▸ What is needed
Render each line of the data below as a string in a JSON list, one string per line, and leave out the blank lines.

***

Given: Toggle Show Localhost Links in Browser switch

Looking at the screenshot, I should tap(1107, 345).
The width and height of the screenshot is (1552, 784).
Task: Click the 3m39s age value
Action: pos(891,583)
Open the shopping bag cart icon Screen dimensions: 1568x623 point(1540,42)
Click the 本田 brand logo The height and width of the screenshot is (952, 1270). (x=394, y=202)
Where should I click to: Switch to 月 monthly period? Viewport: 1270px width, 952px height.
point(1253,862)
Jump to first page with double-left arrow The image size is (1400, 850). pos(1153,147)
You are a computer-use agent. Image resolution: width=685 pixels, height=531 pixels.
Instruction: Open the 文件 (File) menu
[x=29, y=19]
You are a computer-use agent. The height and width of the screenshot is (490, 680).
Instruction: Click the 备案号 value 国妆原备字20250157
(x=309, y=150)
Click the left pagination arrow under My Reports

***

▸ Full response
[
  "Given: Toggle Show Localhost Links in Browser switch",
  "Looking at the screenshot, I should tap(1107, 345).",
  "The width and height of the screenshot is (1552, 784).",
  "Task: Click the 3m39s age value",
  "Action: pos(891,583)",
  "Open the shopping bag cart icon Screen dimensions: 1568x623 point(1540,42)",
  "Click the 本田 brand logo The height and width of the screenshot is (952, 1270). (x=394, y=202)",
  "Where should I click to: Switch to 月 monthly period? Viewport: 1270px width, 952px height.",
  "point(1253,862)",
  "Jump to first page with double-left arrow The image size is (1400, 850). pos(1153,147)",
  "You are a computer-use agent. Image resolution: width=685 pixels, height=531 pixels.",
  "Instruction: Open the 文件 (File) menu",
  "[x=29, y=19]",
  "You are a computer-use agent. The height and width of the screenshot is (490, 680).",
  "Instruction: Click the 备案号 value 国妆原备字20250157",
  "(x=309, y=150)",
  "Click the left pagination arrow under My Reports"
]